A TSMC está agora a planear construir chips de 3 nanómetros no Japão, aumentando as apostas na sua expansão internacional precisamente quando o Japão pressiona para trazer a produção de chips de volta para casa.
A segunda fábrica, a ser construída em Kumamoto, estava originalmente destinada a produzir chips mais antigos de 7nm até ao final de 2027. Mas agora, a empresa quer avançar diretamente para 3nm, o mesmo nível que utiliza para fornecer à Apple e à Nvidia. Isso também significa uma fatura maior: ¥2,6 biliões, ou $17 mil milhões, de acordo com um relatório da Yomiuri na quinta-feira.

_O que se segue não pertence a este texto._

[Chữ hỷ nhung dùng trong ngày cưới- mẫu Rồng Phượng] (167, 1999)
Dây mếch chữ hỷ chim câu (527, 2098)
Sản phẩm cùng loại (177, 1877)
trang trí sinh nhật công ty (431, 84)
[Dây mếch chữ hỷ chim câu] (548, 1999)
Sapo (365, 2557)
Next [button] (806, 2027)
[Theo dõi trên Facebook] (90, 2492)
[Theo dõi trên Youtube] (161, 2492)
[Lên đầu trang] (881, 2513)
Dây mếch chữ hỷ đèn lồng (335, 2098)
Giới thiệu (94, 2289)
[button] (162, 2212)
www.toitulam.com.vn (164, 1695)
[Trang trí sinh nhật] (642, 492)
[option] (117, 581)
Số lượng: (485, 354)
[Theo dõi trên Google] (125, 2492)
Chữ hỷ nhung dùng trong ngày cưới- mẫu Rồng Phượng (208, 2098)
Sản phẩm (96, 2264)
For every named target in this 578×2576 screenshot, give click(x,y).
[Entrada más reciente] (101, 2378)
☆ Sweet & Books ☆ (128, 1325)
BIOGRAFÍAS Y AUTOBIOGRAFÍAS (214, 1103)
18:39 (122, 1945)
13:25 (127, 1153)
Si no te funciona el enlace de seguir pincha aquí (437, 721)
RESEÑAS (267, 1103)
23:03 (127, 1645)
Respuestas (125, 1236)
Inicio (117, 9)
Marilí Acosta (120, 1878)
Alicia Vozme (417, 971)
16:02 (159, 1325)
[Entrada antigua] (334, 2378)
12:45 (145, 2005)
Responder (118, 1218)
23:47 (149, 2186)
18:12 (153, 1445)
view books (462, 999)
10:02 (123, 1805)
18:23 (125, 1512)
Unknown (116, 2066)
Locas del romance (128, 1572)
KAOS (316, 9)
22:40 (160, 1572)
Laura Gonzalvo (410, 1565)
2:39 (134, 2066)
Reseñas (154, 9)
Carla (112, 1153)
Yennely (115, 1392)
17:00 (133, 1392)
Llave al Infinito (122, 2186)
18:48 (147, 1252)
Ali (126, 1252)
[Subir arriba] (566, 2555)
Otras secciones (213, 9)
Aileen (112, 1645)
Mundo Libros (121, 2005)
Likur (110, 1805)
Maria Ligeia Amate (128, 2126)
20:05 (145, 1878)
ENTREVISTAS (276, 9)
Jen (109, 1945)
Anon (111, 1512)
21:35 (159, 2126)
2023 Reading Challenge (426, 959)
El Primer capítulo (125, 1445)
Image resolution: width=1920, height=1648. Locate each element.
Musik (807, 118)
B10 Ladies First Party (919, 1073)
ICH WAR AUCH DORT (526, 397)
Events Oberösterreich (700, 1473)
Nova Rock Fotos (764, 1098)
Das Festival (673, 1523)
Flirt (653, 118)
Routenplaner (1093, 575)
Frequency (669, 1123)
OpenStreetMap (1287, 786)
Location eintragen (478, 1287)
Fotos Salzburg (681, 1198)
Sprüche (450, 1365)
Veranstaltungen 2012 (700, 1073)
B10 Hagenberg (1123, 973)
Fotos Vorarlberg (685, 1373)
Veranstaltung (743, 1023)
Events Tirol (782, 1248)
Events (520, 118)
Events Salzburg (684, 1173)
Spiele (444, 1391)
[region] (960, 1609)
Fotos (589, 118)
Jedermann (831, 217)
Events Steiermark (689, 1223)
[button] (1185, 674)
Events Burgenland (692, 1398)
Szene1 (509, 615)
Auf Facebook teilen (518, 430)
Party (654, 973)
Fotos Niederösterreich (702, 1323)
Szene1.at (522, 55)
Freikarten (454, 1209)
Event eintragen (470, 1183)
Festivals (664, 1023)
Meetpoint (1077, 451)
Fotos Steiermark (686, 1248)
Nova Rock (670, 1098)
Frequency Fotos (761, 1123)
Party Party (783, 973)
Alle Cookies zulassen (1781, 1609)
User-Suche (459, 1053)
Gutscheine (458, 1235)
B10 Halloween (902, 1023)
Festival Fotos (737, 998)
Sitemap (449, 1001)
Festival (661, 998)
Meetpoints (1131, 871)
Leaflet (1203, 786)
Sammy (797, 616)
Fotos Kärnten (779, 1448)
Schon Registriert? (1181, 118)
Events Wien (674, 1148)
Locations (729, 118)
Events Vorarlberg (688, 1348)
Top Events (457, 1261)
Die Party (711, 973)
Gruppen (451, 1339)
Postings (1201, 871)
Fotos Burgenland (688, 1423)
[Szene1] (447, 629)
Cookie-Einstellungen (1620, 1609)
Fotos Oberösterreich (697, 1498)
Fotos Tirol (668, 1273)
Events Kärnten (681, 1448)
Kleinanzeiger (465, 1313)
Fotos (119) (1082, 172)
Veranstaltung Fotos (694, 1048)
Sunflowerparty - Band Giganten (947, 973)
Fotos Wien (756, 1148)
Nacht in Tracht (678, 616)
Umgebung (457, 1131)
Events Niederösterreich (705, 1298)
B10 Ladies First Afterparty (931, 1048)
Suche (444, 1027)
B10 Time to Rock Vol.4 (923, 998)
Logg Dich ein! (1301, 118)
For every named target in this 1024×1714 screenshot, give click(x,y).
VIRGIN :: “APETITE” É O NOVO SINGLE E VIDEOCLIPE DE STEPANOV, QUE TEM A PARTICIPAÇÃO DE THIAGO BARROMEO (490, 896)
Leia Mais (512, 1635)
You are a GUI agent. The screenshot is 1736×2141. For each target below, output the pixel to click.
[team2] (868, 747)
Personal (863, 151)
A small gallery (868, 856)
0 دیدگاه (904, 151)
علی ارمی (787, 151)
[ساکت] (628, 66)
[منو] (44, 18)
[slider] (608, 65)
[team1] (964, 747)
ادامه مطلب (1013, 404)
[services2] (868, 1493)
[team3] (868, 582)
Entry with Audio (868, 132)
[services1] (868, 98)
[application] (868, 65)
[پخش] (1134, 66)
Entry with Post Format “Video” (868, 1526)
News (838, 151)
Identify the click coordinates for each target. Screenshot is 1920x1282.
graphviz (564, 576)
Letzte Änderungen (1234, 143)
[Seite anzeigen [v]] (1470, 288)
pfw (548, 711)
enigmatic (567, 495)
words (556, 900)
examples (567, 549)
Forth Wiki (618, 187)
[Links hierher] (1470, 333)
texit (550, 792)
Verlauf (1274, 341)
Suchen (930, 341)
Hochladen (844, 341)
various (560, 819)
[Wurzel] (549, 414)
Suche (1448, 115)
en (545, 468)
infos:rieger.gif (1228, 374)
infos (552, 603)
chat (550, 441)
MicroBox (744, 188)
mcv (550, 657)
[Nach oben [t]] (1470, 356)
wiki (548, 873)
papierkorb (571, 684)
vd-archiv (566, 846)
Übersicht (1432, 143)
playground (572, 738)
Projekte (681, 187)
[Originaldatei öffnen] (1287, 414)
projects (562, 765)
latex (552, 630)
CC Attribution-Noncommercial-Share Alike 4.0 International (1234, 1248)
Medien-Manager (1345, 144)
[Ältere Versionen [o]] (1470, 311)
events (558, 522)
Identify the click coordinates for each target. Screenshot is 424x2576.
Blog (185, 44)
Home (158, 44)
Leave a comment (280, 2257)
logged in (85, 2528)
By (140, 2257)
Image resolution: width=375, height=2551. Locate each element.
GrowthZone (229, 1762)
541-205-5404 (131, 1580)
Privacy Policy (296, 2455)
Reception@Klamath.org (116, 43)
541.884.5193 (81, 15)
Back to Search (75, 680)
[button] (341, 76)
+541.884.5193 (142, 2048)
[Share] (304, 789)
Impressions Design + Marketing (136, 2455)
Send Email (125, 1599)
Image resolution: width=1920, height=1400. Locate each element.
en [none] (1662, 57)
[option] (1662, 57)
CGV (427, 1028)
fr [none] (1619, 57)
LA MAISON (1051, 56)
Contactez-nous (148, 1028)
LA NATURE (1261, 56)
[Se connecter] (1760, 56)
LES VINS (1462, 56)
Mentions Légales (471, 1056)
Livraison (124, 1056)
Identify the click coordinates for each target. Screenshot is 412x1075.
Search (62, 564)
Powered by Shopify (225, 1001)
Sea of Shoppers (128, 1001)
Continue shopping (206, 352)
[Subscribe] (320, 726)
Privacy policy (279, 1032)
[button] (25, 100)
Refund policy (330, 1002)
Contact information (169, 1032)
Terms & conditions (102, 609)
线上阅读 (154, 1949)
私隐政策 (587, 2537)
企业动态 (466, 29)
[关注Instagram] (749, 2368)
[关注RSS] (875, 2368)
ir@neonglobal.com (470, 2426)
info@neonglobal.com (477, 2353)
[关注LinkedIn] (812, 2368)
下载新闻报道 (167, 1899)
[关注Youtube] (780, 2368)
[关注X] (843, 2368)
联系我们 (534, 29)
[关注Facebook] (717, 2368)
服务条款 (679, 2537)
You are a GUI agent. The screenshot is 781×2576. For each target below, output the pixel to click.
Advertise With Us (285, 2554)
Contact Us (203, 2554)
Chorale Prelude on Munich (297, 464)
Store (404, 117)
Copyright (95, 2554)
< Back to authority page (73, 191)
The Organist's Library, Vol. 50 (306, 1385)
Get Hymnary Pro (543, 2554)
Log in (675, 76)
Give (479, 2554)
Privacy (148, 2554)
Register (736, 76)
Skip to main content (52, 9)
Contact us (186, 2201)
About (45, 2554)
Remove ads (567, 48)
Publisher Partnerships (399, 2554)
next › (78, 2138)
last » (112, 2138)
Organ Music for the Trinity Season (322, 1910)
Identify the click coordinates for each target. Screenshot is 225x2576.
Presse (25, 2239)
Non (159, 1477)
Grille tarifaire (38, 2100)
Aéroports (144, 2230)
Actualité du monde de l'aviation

Este projeto é uma peça fundamental do plano da Primeira-Ministra Takaichi Sanae para restaurar a vantagem tecnológica do Japão, uma vez que o seu governo tem injetado mais dinheiro em semicondutores e IA. O orçamento proposto pelo ministério da indústria para o próximo ano fiscal deverá atingir ¥1,23 biliões, quase quatro vezes superior ao anterior.
Takaichi reuniu-se com o CEO da TSMC, C. C. Wei, em Tóquio e chamou ao acordo "uma parceria vantajosa para ambos" para a segurança económica do Japão e a estabilidade global dos chips.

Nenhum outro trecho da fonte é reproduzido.